BEGIN Document extract

Personalize how you engage with prospective candidates — whatever that looks like for your company.
2. Flex On Your Requirements
Why aren’t candidates applying to your job listings? Tara Sophia Mohr of Harvard Business Review conducted a survey to find out. It turns out that people, especially women, aren’t applying because they feel like the job qualifications are too much of a reach. With so many positions available, job seekers gravitate toward “high-percentage” opportunities rather than wasting time with a scattershot approach.
You can fix this problem simply by first casting a wide net and then screening the pool. For example, instead of requiring “seven to 10 years of experience in engineering,” consider writing “solid experience in engineering.” It’s possible that someone with five years’ experience is a great fit.
3. Streamline Your Hiring And Onboarding
If your process stretches too long, you may lose candidates to a competitor who acts faster. Here are some tips:
• Establish a standard hiring process and get all stakeholders on board. The process should emphasize timeliness while also ensuring a focus on quality candidates.
• Set timelines for all stakeholders and communicate regularly to ensure everyone is keeping pace.
• Take advantage of current tools such as interview scheduling programs, automated email reminders and online pre-screen questionnaires.
• Ensure that anyone involved in the interview/selection process is coached well.
• Stay in touch with candidates and keep them informed of their progress. It’s better to explain a delay rather than leave them wondering.
Look for areas in your hiring and onboarding processes that you can innovate.
4. Offer What Candidates Want In Today’s World
Job-seeker desires and expectations have changed, and you should respond accordingly. Here are some of the key changes:
• Candidates are seeking flexibility today. Prudential’s Pulse of the American Worker Survey found that most people want the option to work from home at least part of the time.

END Document extract
BEGIN Source material

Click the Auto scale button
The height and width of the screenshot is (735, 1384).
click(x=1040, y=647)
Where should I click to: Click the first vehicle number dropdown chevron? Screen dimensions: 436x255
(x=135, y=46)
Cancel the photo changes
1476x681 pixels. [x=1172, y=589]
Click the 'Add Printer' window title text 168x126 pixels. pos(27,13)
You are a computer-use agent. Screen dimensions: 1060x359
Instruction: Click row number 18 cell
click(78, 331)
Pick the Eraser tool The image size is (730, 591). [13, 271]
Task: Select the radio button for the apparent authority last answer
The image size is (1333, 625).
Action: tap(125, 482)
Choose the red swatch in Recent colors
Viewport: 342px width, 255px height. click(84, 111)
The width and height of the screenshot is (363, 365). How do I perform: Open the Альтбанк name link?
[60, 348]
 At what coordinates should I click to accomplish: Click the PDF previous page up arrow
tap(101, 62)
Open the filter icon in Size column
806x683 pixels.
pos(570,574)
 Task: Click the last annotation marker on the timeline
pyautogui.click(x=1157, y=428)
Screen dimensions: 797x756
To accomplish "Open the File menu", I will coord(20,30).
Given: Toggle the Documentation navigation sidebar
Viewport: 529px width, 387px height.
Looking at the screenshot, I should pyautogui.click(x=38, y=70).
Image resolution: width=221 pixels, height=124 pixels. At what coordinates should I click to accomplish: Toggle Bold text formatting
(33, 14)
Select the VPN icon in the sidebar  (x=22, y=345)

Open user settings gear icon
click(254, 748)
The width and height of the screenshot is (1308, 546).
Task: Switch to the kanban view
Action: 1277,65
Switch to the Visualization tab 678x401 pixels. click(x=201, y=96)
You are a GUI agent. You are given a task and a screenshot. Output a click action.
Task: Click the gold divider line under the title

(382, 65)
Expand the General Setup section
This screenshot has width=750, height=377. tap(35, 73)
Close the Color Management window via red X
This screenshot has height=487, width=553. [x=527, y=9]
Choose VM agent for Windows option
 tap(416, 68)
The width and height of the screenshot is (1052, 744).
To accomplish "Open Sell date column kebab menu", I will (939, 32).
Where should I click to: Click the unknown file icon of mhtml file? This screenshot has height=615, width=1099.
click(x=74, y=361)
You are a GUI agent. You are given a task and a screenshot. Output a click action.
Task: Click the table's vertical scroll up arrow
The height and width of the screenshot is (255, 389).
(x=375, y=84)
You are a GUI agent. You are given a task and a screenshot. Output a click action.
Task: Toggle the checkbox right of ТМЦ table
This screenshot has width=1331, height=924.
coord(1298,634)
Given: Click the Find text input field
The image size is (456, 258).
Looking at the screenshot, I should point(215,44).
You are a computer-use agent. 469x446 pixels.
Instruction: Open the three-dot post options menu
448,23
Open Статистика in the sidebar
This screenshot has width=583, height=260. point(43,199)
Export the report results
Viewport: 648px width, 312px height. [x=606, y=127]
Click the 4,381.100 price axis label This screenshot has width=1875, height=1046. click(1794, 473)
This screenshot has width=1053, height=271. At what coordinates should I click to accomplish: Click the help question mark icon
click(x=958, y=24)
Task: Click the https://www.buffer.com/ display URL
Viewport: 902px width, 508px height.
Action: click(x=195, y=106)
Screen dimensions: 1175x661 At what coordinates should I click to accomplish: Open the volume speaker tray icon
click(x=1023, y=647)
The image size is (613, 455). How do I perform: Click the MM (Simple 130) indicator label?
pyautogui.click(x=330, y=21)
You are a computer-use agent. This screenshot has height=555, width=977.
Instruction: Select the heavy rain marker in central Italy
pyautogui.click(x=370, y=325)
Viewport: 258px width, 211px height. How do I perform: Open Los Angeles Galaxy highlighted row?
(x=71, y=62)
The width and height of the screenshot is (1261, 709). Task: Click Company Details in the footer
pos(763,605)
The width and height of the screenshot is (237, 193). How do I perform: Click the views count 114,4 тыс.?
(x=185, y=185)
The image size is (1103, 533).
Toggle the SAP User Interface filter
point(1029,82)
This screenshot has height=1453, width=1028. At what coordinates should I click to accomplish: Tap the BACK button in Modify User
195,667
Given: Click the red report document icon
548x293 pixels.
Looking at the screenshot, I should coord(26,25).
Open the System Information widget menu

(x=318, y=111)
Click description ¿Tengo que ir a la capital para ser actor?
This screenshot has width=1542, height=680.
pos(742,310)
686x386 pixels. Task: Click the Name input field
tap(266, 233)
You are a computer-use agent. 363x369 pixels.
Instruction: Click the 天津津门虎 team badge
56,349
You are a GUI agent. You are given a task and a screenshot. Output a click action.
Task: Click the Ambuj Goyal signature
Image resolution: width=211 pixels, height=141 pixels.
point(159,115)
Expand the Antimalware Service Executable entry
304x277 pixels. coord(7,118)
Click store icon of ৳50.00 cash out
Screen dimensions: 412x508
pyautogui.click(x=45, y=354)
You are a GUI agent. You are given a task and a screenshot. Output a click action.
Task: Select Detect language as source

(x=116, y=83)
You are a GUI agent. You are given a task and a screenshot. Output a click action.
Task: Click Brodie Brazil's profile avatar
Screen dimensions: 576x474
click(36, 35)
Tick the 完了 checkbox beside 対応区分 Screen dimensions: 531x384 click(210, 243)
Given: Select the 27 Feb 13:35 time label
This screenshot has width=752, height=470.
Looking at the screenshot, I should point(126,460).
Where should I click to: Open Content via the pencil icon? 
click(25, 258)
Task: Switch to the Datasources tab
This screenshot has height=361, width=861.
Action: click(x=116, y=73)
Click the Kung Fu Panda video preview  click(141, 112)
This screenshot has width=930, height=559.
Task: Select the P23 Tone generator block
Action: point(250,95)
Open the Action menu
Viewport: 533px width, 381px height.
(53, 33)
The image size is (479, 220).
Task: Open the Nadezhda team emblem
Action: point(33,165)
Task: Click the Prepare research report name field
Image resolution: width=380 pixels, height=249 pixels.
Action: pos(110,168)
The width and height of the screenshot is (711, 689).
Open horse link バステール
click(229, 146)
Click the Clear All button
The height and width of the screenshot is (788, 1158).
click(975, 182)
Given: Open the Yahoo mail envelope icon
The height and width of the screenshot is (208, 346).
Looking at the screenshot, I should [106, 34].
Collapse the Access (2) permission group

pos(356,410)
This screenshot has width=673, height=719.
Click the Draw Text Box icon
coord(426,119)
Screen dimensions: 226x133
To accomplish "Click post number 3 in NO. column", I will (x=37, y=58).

END Source material

▸ What this exercise asks:
[1] From the hiring text above, list every tool it names in its tips for speeding up the hiring process.
[2] Answer these questions using the hiring text above:
(a) Who conducted the survey on why candidates aren't applying to job listings?
(b) What wording does the text suggest in place of "seven to 10 years of experience in engineering"?
(c) Which survey found that most people want the option to work from home at least part of the time?

▸ Results by task:
[1]
- Interview scheduling programs
- Automated email reminders
- Online pre-screen questionnaires

[2]
(a) Tara Sophia Mohr of Harvard Business Review
(b) "solid experience in engineering"
(c) Prudential's Pulse of the American Worker Survey